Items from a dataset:
■ ■ ■

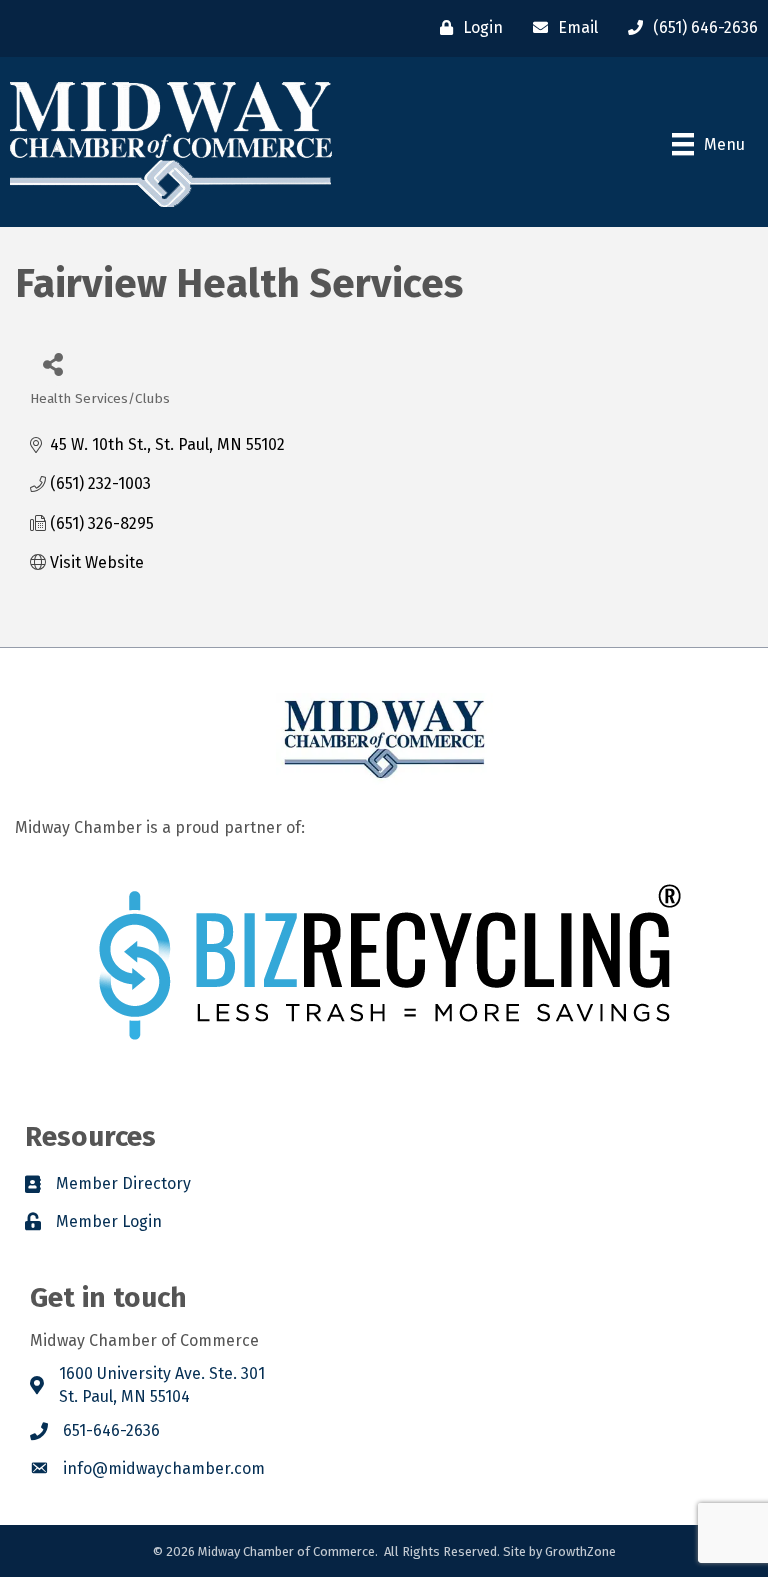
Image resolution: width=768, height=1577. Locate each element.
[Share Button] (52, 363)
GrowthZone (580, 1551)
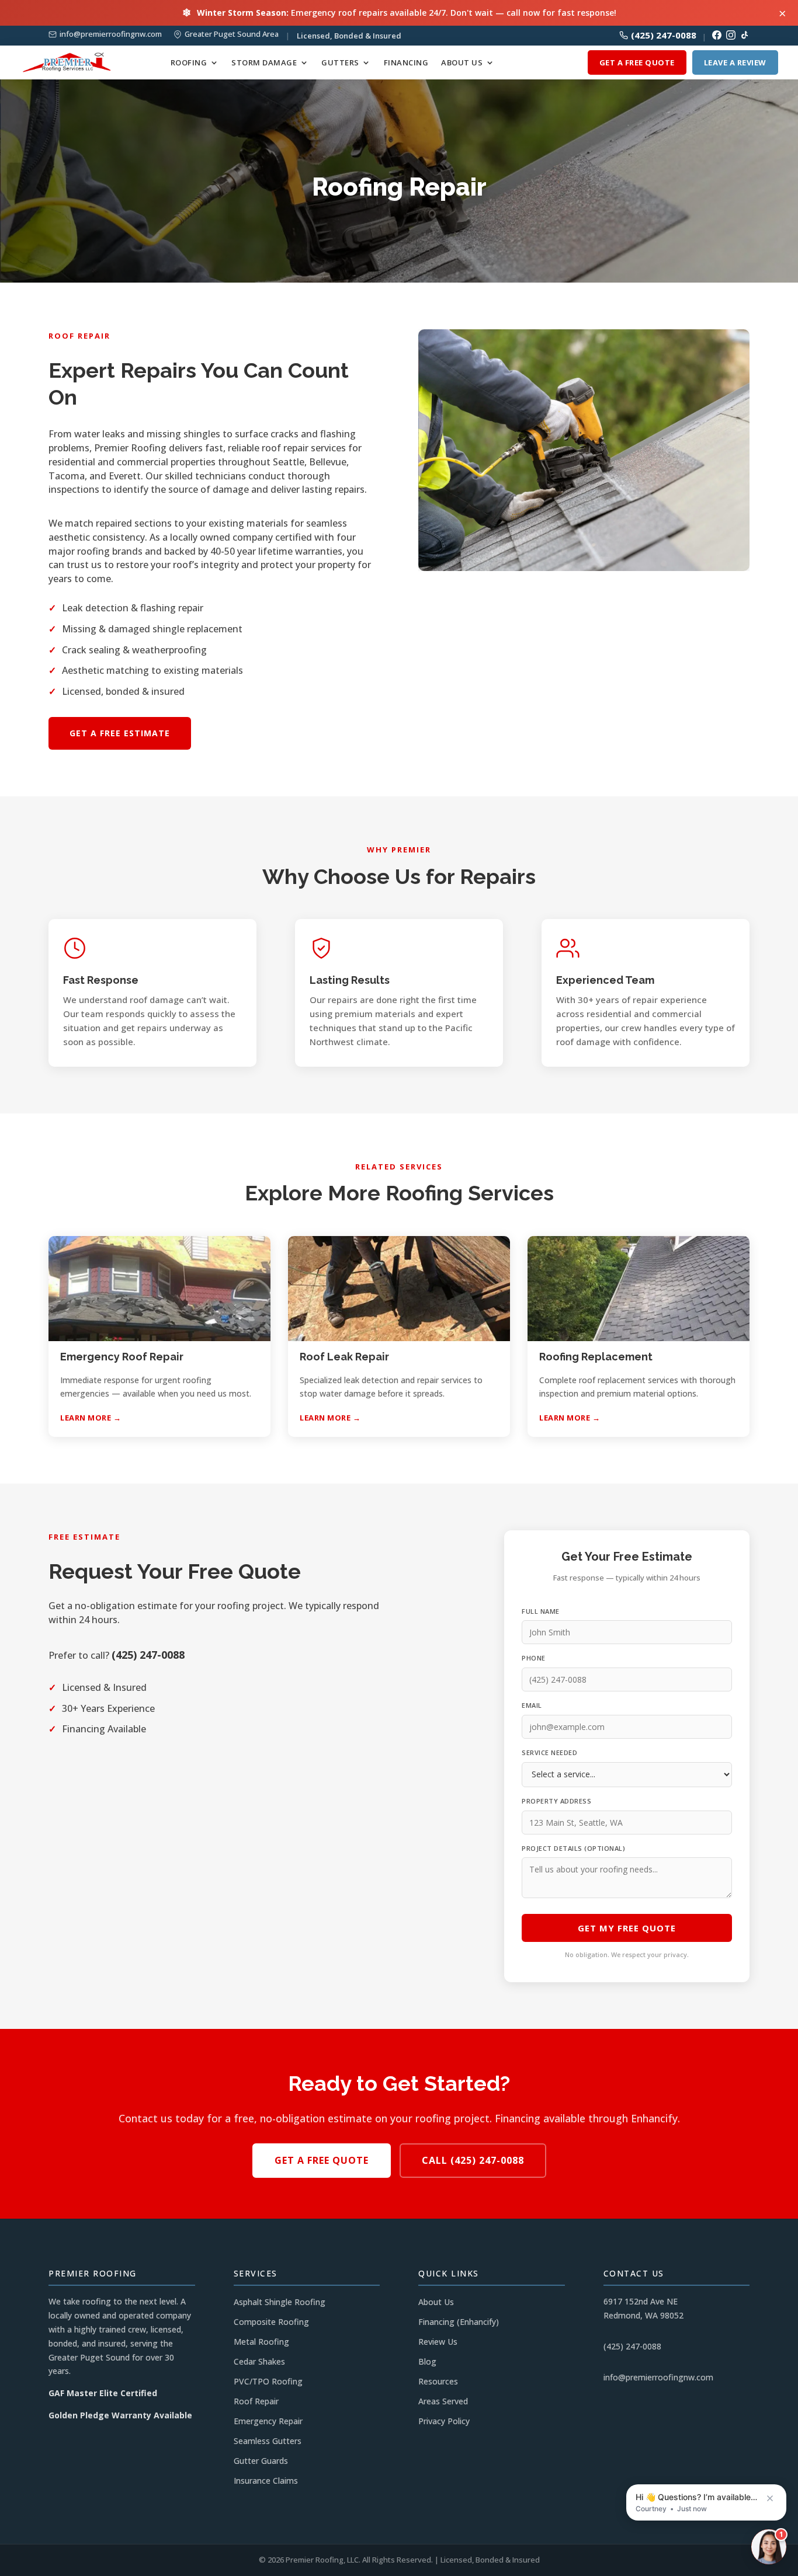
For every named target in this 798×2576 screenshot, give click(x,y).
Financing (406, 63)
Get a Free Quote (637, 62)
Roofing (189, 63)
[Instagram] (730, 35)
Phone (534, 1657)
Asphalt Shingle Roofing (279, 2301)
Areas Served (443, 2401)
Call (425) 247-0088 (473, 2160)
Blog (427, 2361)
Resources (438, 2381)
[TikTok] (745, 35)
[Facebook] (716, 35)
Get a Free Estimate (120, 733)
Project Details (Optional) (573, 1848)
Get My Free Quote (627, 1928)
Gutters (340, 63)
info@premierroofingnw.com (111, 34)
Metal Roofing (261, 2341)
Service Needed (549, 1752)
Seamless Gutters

■ ■ ■

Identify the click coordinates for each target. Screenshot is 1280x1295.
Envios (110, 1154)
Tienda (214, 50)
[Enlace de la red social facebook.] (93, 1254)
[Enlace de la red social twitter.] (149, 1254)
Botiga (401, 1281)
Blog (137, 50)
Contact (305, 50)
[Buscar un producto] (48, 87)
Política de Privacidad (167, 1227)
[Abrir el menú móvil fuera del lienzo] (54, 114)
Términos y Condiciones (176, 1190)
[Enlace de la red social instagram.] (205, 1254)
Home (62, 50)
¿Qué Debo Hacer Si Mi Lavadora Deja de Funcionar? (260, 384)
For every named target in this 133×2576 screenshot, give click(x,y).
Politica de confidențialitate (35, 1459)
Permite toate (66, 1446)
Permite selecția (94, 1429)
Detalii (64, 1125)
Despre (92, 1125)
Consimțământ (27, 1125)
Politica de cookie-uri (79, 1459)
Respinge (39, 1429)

■ ■ ■

Task item: Your answer must consist solely of the lines above between the line holding "Política de Privacidad (167, 1227)" and the line holding "Respinge (39, 1429)", inclusive, copied exactly.

Answer space:
Política de Privacidad (167, 1227)
[Abrir el menú móvil fuera del lienzo] (54, 114)
Términos y Condiciones (176, 1190)
[Enlace de la red social instagram.] (205, 1254)
Home (62, 50)
¿Qué Debo Hacer Si Mi Lavadora Deja de Funcionar? (260, 384)
For every named target in this 133×2576 screenshot, give click(x,y).
Politica de confidențialitate (35, 1459)
Permite toate (66, 1446)
Permite selecția (94, 1429)
Detalii (64, 1125)
Despre (92, 1125)
Consimțământ (27, 1125)
Politica de cookie-uri (79, 1459)
Respinge (39, 1429)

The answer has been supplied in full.